There may be inifinite Earths being infinitely created
As the level of strangeness escalated, she dealt with her hesitancy and surprise by telling co-workers she wasn’t feeling well. She shares her first day on an alien Earth:
“Four months ago I awoke on a normal morning. I was in my rented home where I’d been living for seven years. Everything was the same, except that my bed linen was different, and I paid no attention at the time.
“So I went to work in my car, which was parked where I’d always parked, and it was the same office I’d worked in for the last 20 years. But when I got to my department, it wasn’t my department. It has names on the door and mine wasn’t on it. I thought I was on the wrong floor, but no, it was my own floor. I went over to the office’s wireless section and looked myself up. I still worked there, but in another department, reporting to a superior I didn’t even know.

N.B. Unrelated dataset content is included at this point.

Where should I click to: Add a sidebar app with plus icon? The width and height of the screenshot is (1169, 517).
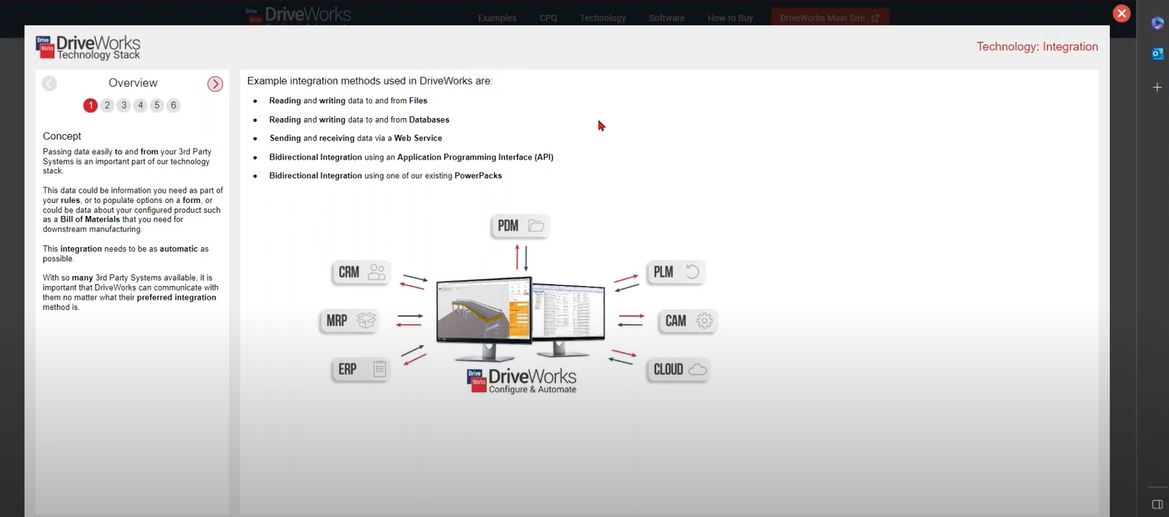[1157, 87]
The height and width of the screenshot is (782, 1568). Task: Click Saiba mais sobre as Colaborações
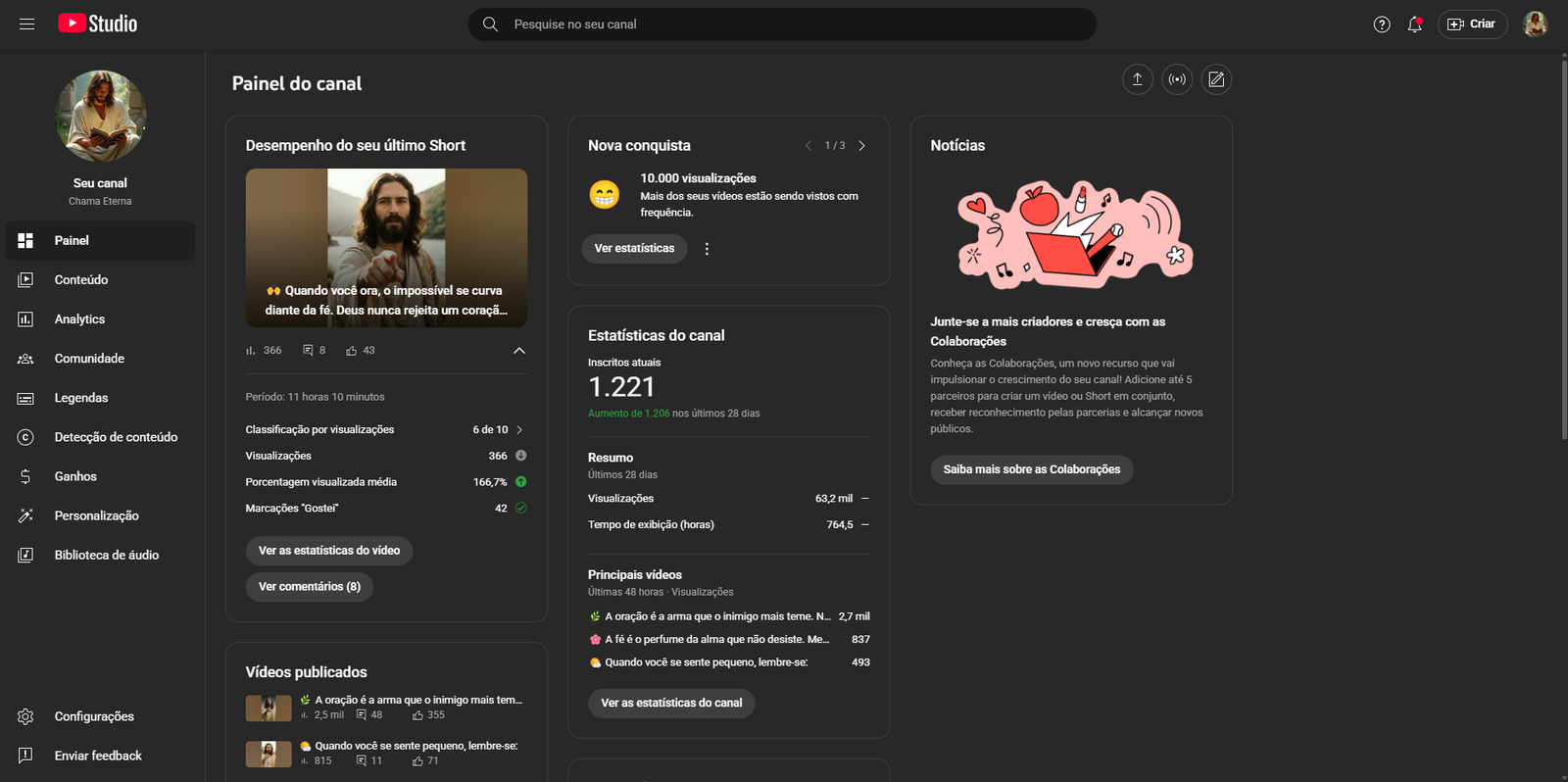pyautogui.click(x=1031, y=469)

“So I went to the department indicated in the directory, said I was feeling ill, and left. All the contents of my handbag were the same: my credit cards, my ID, everything, but I didn’t recall having changed departments at any time.
“I went to the doctor and underwent drug and alcohol testing…all clean.
“I returned to work the next day and was able to make my way by asking questions and saying that I wasn’t feeling well.”
As she later wrote on the Internet seeking someone to offer an explanation for her nightmarish dilemma and maybe offering help: “One day I woke up and found that everything was different—nothing spectacular or having to do with time travel and such things. I simply woke up in the same year and day on which I went to bed, but many things were different. They were small things, but sufficiently important to know that there was a point at which everything was different.”
This sounds like somebody’s very good idea for a TV series…but it certainly tickles the imagination of those who have heard physicists (on PBS) trying to explain string theory and M theory. I THINK I’ve heard them tell us that the relationship of the “verses” is so close as to be separated only by a “membrane” (so describied) and we pass back and forth all the time from one to the other. I THINK that’s what they said…
I went to the “BLEEPER”vconference a few years ago in Santa Monica where we were lectured by real, live physicists who were essentially compassionate, though seemingly a little impatient, with the uneducated fascination of the lay person. Count me as fascinated! I want to know about these things! ANybody on this list a physicist? Like, what’s the latest from CERN? I wanna know!
Ellen, there are some good books explaining quantum mechanics, and even when sticking to the basic outlines of the theory it is amazing enough. It appears that observation creates back history, maybe even of the universe. Observation- that’s us conscious persons. ‘Quantum Enigma’ is a good summary of all this. It gives the sense that our consciousness is the basic reality, perhaps the only reality or real thing. Consciousness is at the root of all other dependent reality.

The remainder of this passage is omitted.